Over the past year, 20,000 customers have reportedly had meters installed under warrant.
The energy boss claims that is ‘around about the same rate you find across the industry.’
He argued that Centrica, however, faces the challenge of customers who are unable to pay their bills, alleging: ‘If somebody falls into arrears it’s not responsible for us to not do anything.’
Mr O’Shea claimed that Centrica attempts to contact with debt-owing customers and ‘try to help them.’
He noted that the firm put together a £50million package last year, made up of voluntary contributions, to help customers who cannot pay.
He also said the firm only applies for a warrant installed prepayment meter ‘when a customer refuses to engage’ with the company, noting it ‘usually takes five to six months to go through this process.’
‘The only other option is customers who don’t pay and don’t engage, you allow them to run up unsustainable debts. No other business would do that,’ he argued.
‘The question is how do you deal with vulnerable customers? This is not something British Gas can solve on its own. This is not something Centrica can solve on its own – and it goes beyond energy costs.’
Once a prepayment meter is fitted, customers must top up to get the gas to turn on. Regular repayments are then taken from the bank account, and the supply is cut off if there is not enough credit to cover the cost of the gas
Mr O’Shea, in a statement provided to MailOnline today, added: ‘Protecting vulnerable customers is an absolute priority and we have clear processes and policies to ensure we manage customer debt carefully and safely.
‘The allegations around our third-party contractor Arvato are unacceptable and we immediately suspended their warrant activity.
‘Having recently reviewed our internal processes to support our prepayment customers as well as creating a new £10 million fund to support those prepayment customers who need help the most, I am extremely disappointed that this has occurred.

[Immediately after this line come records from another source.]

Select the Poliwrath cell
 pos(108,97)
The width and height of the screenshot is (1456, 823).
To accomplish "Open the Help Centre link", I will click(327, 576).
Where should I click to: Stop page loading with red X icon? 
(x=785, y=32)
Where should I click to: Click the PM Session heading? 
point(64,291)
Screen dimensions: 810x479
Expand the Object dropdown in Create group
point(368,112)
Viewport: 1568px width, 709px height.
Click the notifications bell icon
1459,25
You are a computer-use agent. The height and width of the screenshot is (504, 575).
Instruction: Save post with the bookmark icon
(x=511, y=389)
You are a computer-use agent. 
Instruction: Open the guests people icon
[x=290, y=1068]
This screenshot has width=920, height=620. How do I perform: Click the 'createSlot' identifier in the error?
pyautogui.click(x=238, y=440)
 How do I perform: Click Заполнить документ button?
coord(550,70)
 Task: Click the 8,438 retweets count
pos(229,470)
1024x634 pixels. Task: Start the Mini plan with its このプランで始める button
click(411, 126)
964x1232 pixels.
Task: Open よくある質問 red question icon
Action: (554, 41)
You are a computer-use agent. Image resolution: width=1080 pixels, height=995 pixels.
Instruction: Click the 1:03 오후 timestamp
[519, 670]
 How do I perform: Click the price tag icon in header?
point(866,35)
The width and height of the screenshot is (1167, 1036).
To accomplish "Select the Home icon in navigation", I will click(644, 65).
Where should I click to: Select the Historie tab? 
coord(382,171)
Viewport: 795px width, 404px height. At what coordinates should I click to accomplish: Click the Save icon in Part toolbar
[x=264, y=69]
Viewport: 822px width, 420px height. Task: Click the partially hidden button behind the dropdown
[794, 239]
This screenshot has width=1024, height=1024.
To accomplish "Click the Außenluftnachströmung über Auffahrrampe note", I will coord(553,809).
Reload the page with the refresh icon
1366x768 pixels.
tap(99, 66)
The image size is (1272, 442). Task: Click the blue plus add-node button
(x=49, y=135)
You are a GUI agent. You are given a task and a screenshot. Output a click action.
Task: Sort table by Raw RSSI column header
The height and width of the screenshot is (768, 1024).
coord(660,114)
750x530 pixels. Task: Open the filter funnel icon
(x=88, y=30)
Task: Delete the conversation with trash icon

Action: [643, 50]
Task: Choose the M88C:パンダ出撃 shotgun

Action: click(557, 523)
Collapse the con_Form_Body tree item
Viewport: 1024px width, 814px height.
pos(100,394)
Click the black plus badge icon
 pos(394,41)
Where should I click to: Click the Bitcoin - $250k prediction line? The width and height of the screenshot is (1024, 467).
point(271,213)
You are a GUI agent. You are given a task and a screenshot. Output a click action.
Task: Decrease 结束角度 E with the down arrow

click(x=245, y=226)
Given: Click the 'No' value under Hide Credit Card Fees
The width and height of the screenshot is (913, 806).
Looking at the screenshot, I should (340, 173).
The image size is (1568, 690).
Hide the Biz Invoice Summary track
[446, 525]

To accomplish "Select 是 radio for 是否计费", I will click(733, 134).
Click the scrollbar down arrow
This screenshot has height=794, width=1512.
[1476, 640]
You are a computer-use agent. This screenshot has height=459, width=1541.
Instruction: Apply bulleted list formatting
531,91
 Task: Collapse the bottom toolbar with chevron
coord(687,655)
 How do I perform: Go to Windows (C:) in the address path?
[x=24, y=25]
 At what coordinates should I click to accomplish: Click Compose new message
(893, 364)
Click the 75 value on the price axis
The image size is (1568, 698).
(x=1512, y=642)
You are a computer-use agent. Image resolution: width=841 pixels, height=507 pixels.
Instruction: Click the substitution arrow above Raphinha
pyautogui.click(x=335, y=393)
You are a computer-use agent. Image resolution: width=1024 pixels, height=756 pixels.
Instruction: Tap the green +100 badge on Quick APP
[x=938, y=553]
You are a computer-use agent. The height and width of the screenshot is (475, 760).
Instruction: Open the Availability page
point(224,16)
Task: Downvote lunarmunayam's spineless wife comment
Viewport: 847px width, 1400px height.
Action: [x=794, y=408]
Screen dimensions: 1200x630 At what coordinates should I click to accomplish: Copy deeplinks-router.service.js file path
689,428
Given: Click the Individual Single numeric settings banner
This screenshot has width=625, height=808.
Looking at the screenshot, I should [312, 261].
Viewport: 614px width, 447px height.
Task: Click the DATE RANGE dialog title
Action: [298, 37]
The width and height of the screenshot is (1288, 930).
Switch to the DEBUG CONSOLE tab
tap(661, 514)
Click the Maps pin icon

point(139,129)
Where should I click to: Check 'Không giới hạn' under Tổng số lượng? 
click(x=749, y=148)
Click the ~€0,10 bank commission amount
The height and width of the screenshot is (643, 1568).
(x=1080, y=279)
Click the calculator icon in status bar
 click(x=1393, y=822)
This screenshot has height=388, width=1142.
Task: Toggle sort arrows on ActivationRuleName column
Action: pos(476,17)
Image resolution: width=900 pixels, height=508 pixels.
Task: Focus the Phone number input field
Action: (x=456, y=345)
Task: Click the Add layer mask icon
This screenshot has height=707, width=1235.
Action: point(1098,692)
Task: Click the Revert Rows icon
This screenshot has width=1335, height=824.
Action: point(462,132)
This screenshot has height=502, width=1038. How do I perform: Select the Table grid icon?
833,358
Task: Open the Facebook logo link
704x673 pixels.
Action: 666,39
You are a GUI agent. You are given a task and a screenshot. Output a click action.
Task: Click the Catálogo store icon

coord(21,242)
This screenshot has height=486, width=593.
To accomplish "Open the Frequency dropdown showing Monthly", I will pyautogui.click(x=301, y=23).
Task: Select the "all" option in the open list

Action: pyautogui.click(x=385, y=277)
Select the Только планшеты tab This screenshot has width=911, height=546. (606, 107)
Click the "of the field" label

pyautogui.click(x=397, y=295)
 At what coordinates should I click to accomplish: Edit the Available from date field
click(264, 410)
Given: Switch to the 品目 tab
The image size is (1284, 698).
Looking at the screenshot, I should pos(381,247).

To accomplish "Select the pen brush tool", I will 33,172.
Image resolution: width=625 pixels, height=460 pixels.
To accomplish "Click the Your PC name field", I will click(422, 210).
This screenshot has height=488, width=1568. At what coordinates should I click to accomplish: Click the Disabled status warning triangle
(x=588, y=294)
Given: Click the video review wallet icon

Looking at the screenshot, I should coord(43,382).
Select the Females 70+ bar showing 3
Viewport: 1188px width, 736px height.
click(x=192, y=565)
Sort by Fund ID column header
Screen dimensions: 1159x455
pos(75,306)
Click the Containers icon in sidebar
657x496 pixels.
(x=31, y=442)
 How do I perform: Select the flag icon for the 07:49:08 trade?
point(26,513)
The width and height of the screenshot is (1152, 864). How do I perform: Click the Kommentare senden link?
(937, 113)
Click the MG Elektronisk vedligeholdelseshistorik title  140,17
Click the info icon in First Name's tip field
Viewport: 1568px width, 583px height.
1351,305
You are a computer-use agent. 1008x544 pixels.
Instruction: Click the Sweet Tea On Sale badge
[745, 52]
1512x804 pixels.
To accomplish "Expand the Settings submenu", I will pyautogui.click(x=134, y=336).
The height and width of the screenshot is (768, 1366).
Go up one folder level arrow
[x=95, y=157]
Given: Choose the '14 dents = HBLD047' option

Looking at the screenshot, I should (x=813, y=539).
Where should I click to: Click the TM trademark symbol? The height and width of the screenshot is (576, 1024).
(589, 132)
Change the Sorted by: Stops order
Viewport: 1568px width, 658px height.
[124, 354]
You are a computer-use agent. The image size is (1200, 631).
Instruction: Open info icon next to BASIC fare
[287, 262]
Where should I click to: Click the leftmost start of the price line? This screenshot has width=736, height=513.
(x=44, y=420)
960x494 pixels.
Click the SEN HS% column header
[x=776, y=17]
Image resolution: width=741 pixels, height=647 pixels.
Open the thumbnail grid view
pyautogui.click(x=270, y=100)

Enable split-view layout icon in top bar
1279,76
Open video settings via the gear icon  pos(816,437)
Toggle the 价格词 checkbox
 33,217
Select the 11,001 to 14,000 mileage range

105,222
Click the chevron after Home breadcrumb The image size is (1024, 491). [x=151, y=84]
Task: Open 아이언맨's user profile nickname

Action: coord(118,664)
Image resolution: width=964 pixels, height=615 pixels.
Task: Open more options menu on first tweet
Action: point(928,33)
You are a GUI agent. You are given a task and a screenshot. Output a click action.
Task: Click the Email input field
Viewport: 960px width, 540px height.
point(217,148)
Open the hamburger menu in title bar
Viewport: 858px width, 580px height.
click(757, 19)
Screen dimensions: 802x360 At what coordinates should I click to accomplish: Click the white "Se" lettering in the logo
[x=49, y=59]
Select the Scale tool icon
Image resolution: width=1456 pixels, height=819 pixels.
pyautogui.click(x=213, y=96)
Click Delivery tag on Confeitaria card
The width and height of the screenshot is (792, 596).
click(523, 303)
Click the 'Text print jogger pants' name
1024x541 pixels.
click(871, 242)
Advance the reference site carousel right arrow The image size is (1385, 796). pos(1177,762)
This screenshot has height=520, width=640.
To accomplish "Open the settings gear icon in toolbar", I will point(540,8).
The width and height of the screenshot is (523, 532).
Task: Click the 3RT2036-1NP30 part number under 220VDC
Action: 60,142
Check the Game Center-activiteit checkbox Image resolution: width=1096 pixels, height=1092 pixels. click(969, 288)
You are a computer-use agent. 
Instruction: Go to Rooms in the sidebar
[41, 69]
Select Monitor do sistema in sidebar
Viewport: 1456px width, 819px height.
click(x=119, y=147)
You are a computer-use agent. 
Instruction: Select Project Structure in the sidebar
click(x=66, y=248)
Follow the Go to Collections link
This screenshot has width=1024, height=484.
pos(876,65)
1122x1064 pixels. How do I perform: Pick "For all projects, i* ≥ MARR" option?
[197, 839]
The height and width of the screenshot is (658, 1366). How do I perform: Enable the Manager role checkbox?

‘As a result, on Wednesday morning, we took a further decision to suspend all our prepayment warrant activity at least until the end of the winter.
‘More broadly, there are clearly significant challenges around affordability and unfortunately, we don’t see that changing anytime soon.
‘We need to strike a balance between managing spiralling bad debt and being aware that there are those who refuse to pay and those who cannot pay. We think Government, industry and the regulator need to come together to agree a long-term plan to address this and ultimately create an energy market that is sustainable.’
Energy regulator Ofgem has also announced it will launch an investigation.
A spokesperson told MailOnline: ‘These are extremely serious allegations from The Times which we will investigate urgently with British Gas and we won’t hesitate to take firm enforcement action.
‘It is unacceptable for any supplier to impose forced installations on vulnerable customers struggling to pay their bills before all other options have been exhausted and without carrying out thorough checks to ensure it is safe and practicable to do so.
‘We recently announced a major market-wide review investigating the rapid growth in prepayment meter installations and potential breaches of licences driving it. We are clear that suppliers must work hard to look after their customers at this time, especially those who are vulnerable, and the energy crisis must not be an excuse for unacceptable behaviour towards any customer – particularly those in vulnerable circumstances.’
An urgent meeting is expected to take place in the coming days between British Gas and government ministers over the investigation.
MailOnline has approached Arvato Financial Solutions and Mr Shapps for comment.